Friday, January 28, 2011

Lessons from giant-scale services

This is a 2001 paper by Eric Brewer summarizing the lessons he learned from designing and developing giant-scale internet services (see Inktomi) between 1995-2001. This paper does not mention the CAP theorem at all! This is very surpising given that CAP theorem is what Brewer is famous to most people in the internet services domain. (CAP theorem is very famous and has been very influential for the design of Internet services and cloud computing systems. CAP theorem was first mentioned in publication in 1998 paper, and then presented in PODC'00 keynote by Brewer. See these two posts for a detailed treatment of the CAP theorem.)

Instead this paper is all about DQ principle as a design guideline for internet services. The paper mentions Harvest and Yield which may be seen as finer granularity versions of Consistency and Availability respectively, and may connect back to the CAP theorem. I discuss that connection at the end.

DQ principle
In the web services model, clients make read queries to the servers and servers return data to reply those queries. The DQ principle is simple:
data_per_query * queries_per_second == constant

The intuition behind this principle is that the system's overall capacity tends to have a particular physical bottleneck, such as total I/O bandwidth of all disks in the system, which is tied to data movement. The DQ value is the total amount of data that has to be moved per second on average, and it is thus bounded by the underlying physical limitation. At the high utilization level typical of giant-scale systems, the DQ value approaches this limitation.

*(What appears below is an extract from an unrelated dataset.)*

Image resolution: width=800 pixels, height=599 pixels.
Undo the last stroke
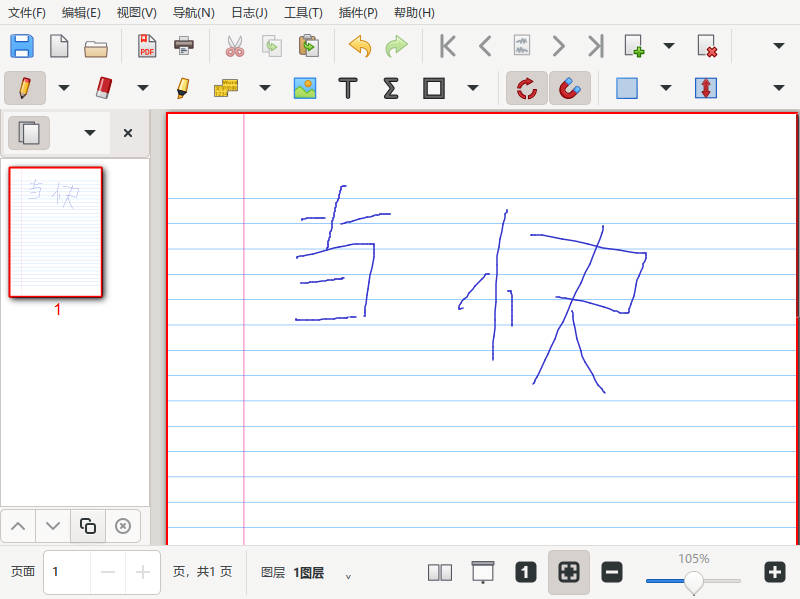coord(359,46)
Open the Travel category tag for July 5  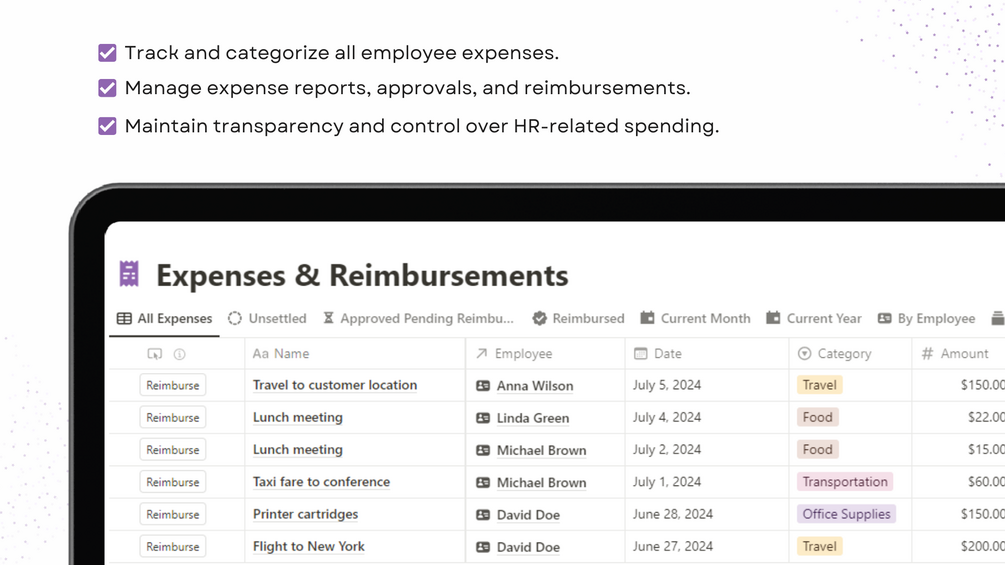[x=819, y=385]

DQ is hopefully not network-bound or CPU-bound (e.g., not bound by the load manager's performance). If so, you should fix the problem by throwing more resources at it, so you can provide a large-scale web service. Web services are generally data intensive so DQ model is a good fit for most web-services.

DQ is configuration specific. DQ increases with node additions (that is provided that network bandwidth limit is not reached), and DQ decreases with node failures. So failures may force your system to become over capacity. (You may also consider a sudden increase in query traffic over system capacity also as a failure model. This reduces to the same problem when looking at the reverse perspective.)

Yield and Harvest
Yield is the probability of completing a request, and harvest measures the completeness of the answer to the query. More formally:
yield= queries_completed / queries_offered
harvest = data_available / complete_data

Yield provides a better metric of availability than simply uptime. Being down for one second at peak and off-peak times generates the same uptime, but vastly different yields because there might be an order-of-magnitude difference in load between the peak second and the minimum-load second. Harvest provides a metric for consistency, of how much of the database is reflected in the response.

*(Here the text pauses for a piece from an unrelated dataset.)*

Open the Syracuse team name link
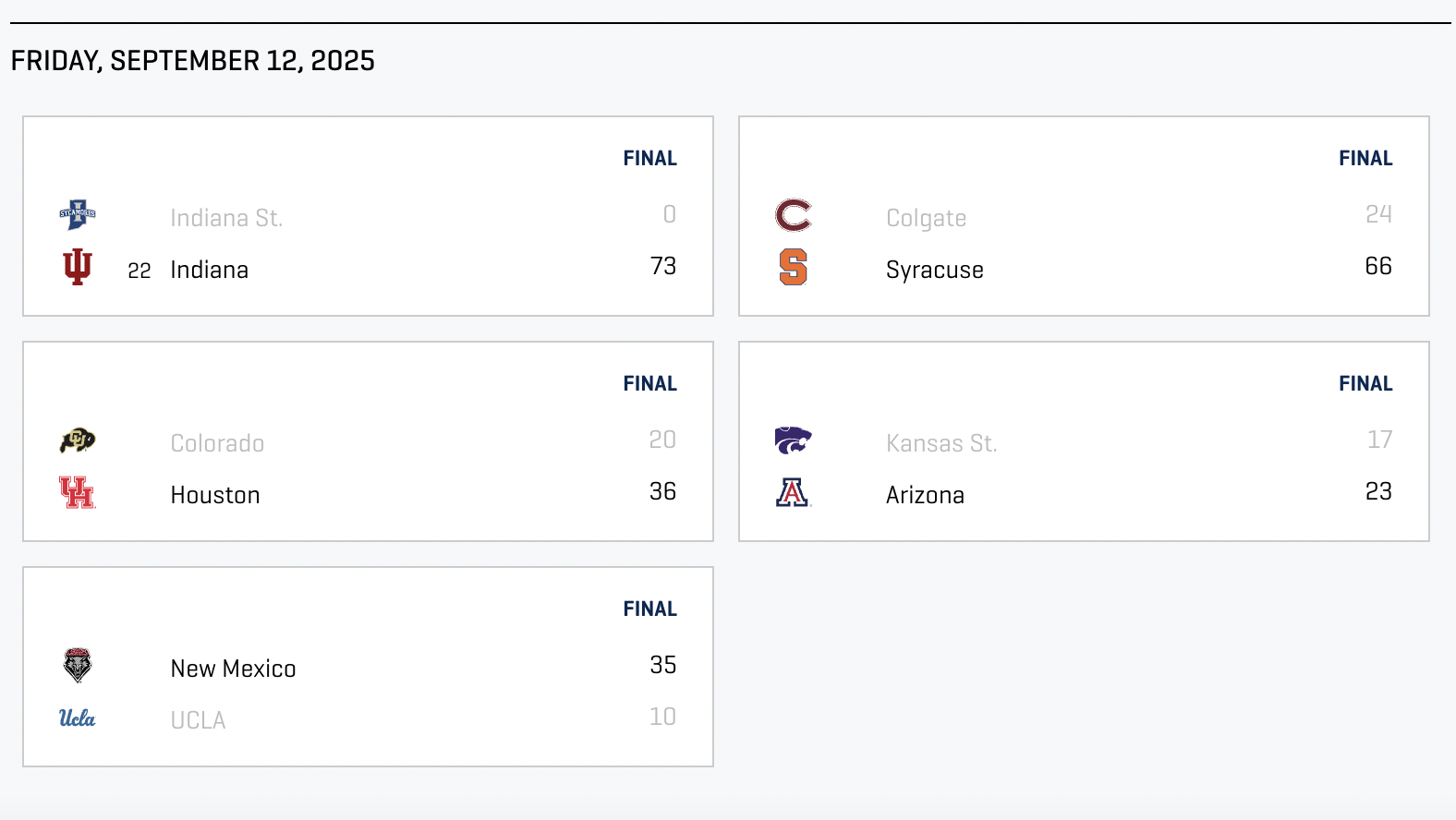Screen dimensions: 1456x820 [x=935, y=270]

Due to faults or saturation DQ will be reached sooner or later, and the system will have to make a choice between reducing yield (i.e., stop answering requests) and reducing harvest (i.e., giving answers based on incomplete data). The key insight here is that we can influence whether faults impact yield, harvest, or both. Here is how yield and harvest relate to DQ: When DQ is reached, we can either limit Q (capacity) to maintain D, or we can reduce D and increase Q. We can focus on harvest through admission control (AC), which reduces Q, or on yield through dynamic database reduction, which reduces D, or we can use a combination of the two.

Replication vs. Partitioning
Replicated systems tend to map faults to reduced capacity (and to reduced yield at high utilizations), while partitioned systems tend to map faults to reduced harvest, as parts of the database temporarily disappear, but the capacity in queries per second remains the same. Consider a two-node cluster: The replicated version has traditionally been viewed as "better" because it maintains 100 percent harvest under a fault, whereas the partitioned version drops to 50 percent harvest. Dual analysis shows that the replicated version drops to 50 percent yield, while the partitioned version remains at 100 percent yield. Furthermore, both versions have the same initial DQ value and lose 50 percent of it under one fault: Replicas maintain D and reduce Q (and thus yield), while partitions keep Q constant and reduce D (and thus harvest).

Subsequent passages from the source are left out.